The result was: promoted by Cwmhiraeth (talk) 06:22, 8 May 2021 (UTC)
- ... that some microprocessors feature a compressed instruction set that pack machine language instructions into a more memory-efficient size? Source: SH-5 CPU Core, page 8
- Reviewed: Glory to Rome
Created by Maury Markowitz (talk). Self-nominated at 22:35, 9 April 2021 (UTC).
- The article is new enough and long enough with no copyright violations. A QPQ has been completed. The hook is fine, but the modern use section needs to be referenced. SL93 (talk) 21:57, 3 May 2021 (UTC)
- @SL93: Added.
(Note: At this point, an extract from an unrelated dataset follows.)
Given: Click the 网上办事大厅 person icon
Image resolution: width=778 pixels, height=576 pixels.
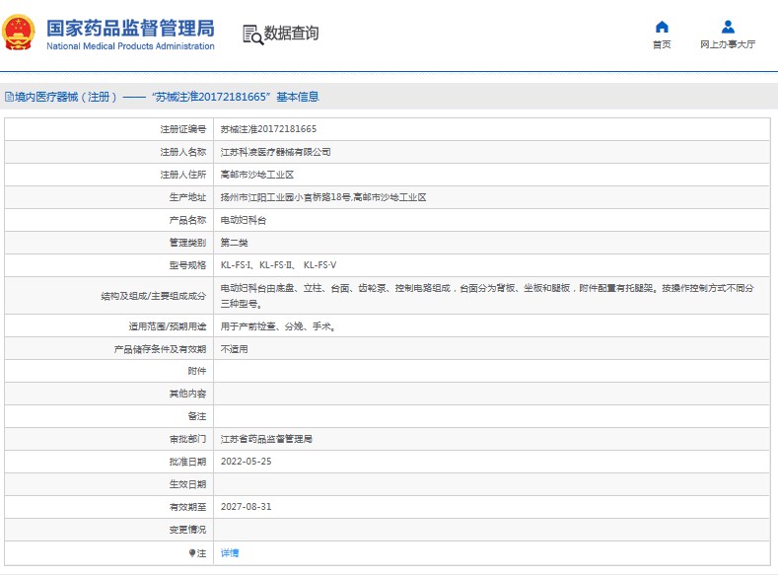Looking at the screenshot, I should pos(728,27).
Maury Markowitz (talk) 22:59, 3 May 2021 (UTC)
- Thanks. This is ready. SL93 (talk) 23:19, 3 May 2021 (UTC)
- @SL93: Added. Maury Markowitz (talk) 22:59, 3 May 2021 (UTC)
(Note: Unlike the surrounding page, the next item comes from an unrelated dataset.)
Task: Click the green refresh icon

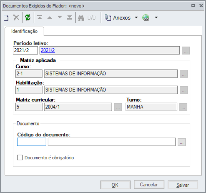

Example involving 6502 shift instructions
[edit]I don't find the 6502 Logical Shift Left example entirely compelling. LSL only shifts one bit at a time, as anyone who has encountered 6502 assembly language will know, whereas the MIPS SLL instruction involves a shift of an indicated amount, and the MIPS SLLV instruction involves a shift indicated by another register value. If you have to shift multiple times on a 6502, you either have to replicate the instruction or introduce a loop, and the only practical mitigation is that many programs are likely to be manipulating 8-bit values and will therefore only perform four shifts in either direction to achieve a particular result. That might guarantee a code size reduction in all but one of the likely cases, but then again, that is comparing an 8-bit instruction on a processor operating on 8-bit values with a 32-bit instruction on a processor operating on 32-bit values, where programs written for the latter may well benefit from being able to perform shifts of greater magnitude. I think that comparable architectures to MIPS, such as the Motorola 68000 family or even the IBM 801, involving more directly comparable instructions, might provide a more compelling basis for such comparisons. PaulBoddie (talk) 21:13, 11 November 2024 (UTC)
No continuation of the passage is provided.